Barack Obama today on a telephone lecture (it was not a teleconference):
Obama urged the listeners to reject misinformation about his plans, noting, “There are some folks out there who are, frankly, bearing false witness.”
He referred to some assertions as “ludicrous,” and cited as an example rumors that the government is planning to set up “death panels” to determine the fate of the nation’s elderly.
“That is just an extraordinary lie,” he said, adding that it was based on a provision in the House legislation that would allow Medicare to reimburse someone who voluntarily sought counseling on how to set up a living will for the end of life.
“It gives an option that people who can afford fancy lawyers already experience,” the Harvard-trained lawyer said.
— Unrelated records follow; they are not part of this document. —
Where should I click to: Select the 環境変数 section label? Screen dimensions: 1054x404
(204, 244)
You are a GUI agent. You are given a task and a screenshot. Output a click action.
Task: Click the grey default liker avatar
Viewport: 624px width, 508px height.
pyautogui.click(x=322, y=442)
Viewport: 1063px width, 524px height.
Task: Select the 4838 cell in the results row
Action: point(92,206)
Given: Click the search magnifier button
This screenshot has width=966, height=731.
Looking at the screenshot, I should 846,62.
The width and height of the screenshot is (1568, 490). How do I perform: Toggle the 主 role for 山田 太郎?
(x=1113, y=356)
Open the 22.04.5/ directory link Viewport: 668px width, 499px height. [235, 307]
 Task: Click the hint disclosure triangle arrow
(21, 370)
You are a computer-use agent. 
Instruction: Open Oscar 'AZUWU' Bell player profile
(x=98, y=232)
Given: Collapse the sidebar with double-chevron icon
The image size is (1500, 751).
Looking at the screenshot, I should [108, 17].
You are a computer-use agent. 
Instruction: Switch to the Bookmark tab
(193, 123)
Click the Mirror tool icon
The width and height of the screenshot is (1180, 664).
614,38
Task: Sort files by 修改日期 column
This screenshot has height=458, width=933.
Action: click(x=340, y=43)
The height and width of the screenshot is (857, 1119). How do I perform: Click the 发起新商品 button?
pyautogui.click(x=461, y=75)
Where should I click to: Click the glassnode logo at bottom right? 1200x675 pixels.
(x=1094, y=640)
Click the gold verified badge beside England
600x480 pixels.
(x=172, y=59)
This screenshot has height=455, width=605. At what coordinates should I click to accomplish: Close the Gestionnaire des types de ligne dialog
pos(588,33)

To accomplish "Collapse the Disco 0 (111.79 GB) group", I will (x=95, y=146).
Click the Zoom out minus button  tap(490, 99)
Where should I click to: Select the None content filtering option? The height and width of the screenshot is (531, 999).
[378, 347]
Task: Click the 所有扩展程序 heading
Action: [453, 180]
Yes, that is an extraordinary lie:
It is very difficult to imagine the country making those decisions just through the normal political channels. And that’s part of why you have to have some independent group that can give you guidance.
—President Barack Obama in a New York Times interview on how costly medical decisions should be made.
And:
President Obama suggested at a town hall event Wednesday night that one way to shave medical costs is to stop expensive and ultimately futile procedures performed on people who are about to die and don’t stand to gain from the extra care.
In a nationally televised event at the White House, Obama said families need better information so they don’t unthinkingly approve “additional tests or additional drugs that the evidence shows is not necessarily going to improve care.”
He added: “Maybe you’re better off not having the surgery, but taking the painkiller.”
Only it is not the ones pointing Obama’s own words out who are conflating unrelated things together – or lying.
It’s extraordinary, alright. Nice that he admitted it.